--- PROBLEM TO WORK ON ---
Please return, word for word, the lines below, starting with the line with "You are a GUI" and going on through the line with "(x=245, y=422)", both included. Leave the pictures out of your answer.

--- DATA PROVIDED ---
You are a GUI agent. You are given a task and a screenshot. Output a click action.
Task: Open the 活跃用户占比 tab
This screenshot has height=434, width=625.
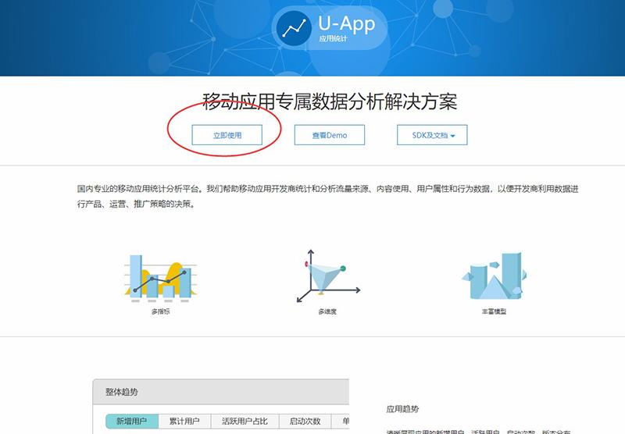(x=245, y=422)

...

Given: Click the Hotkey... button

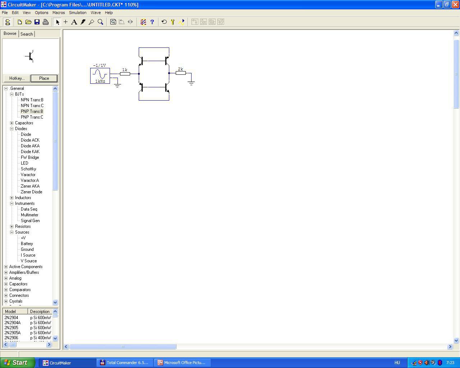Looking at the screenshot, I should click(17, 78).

==

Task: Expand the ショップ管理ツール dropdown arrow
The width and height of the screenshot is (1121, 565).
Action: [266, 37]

--- FINAL RESULT ---
You are a GUI agent. You are given a task and a screenshot. Output a click action.
Task: Open the 活跃用户占比 tab
This screenshot has height=434, width=625.
(x=245, y=422)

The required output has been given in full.